### GOAL OF THE EXERCISE
What lines of the data include the string "computer"? Copy them all.

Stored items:
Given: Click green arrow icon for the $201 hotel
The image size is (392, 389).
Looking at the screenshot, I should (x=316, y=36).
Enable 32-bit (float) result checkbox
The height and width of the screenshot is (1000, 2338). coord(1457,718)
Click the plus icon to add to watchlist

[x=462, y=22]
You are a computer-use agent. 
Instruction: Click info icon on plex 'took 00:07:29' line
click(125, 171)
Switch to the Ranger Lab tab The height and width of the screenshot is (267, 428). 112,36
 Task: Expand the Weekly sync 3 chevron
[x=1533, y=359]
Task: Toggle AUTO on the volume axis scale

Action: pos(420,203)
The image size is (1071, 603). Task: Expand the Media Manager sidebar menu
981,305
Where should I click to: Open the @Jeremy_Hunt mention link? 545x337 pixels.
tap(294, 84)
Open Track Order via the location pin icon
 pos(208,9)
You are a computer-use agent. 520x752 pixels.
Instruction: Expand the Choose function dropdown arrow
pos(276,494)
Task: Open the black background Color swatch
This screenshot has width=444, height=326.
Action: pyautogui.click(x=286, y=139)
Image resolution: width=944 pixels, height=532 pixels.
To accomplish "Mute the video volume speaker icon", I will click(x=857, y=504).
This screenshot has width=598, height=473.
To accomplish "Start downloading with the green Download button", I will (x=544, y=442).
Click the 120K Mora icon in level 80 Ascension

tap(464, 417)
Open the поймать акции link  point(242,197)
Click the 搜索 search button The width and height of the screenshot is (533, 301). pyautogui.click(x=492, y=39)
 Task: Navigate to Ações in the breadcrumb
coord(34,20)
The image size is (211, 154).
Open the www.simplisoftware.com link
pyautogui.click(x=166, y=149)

### ANSWER TO THIS EXERCISE
You are a computer-use agent. 
You are a computer-use agent. 520x752 pixels.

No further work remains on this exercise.